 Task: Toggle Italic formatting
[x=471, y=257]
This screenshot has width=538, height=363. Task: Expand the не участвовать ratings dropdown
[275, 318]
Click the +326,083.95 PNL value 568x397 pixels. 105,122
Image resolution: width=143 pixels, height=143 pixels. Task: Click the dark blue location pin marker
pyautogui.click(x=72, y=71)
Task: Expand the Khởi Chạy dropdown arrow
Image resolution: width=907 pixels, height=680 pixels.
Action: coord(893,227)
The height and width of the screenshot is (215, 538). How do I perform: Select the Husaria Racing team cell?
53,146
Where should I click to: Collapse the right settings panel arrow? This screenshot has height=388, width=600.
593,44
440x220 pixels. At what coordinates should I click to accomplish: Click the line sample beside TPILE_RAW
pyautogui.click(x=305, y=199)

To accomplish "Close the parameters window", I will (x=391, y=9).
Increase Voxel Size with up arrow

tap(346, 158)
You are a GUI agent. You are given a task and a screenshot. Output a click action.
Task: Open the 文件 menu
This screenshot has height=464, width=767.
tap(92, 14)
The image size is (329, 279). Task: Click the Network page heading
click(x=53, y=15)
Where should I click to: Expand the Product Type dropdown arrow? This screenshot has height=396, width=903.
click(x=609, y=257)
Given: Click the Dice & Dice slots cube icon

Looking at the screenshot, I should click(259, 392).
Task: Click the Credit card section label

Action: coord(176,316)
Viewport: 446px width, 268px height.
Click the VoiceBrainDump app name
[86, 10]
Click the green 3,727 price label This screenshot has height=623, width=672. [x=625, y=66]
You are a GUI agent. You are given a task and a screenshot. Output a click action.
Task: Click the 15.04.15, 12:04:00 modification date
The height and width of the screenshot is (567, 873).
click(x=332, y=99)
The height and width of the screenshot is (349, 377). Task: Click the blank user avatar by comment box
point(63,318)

****************

WHAT YOU WILL DO. Pick out every line in the records above that contains the word "Expand". Case counts.

TASK ANSWER.
This screenshot has width=538, height=363. Task: Expand the не участвовать ratings dropdown
Task: Expand the Khởi Chạy dropdown arrow
Where should I click to: Expand the Product Type dropdown arrow? This screenshot has height=396, width=903.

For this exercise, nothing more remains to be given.